Because only partial data were available for the baseline memory measures, we did not have sufficient power to examine the possible associations between shrinkage of the brain regions and longitudinal decline in memory performance. With only 28 subjects, we found that only 1 of 15 possible correlations between three regional indices of shrinkage and five tests (LM, LM delayed, PAL, PAL delayed, and CVLT) reached significance. It was the correlation between HC shrinkage and LM immediate score decline: r = 0.50, p < 0.01, uncorrected. Such a finding would be expected by chance.

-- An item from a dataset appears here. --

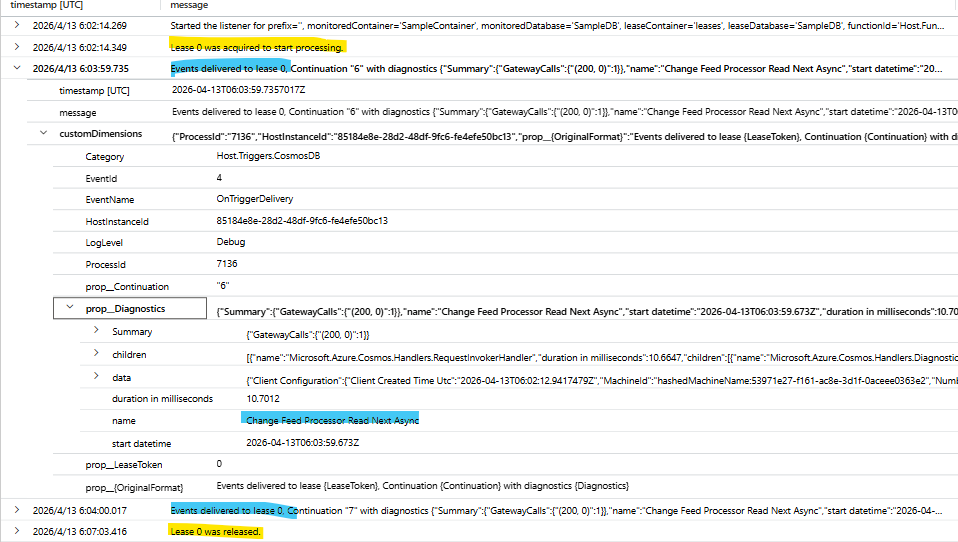Click the EventName value OnTriggerDelivery
This screenshot has width=958, height=542.
(x=255, y=200)
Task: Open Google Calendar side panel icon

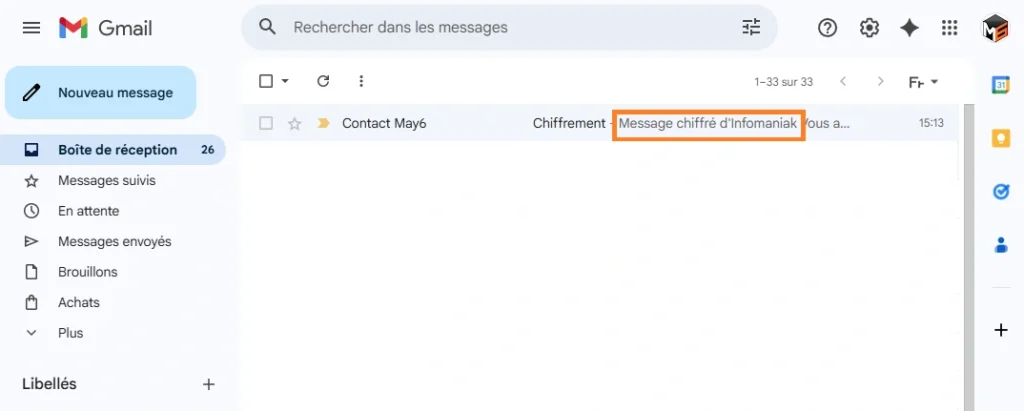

Previous research indicates that a history of hypertension can enhance age-related differences in regional cortical volumes and can negatively affect memory and control processes (Strassburger et al., 1997; Waldstein and Katzel, 2001; Raz et al., 2003c), Therefore, we repeated all of the analyses after removing from the sample the 16 participants (5 men and 11 women; age range, 38–77 years) who reported having medically controlled hypertension. Because the results remain unchanged, we decided to retain those participants in the sample.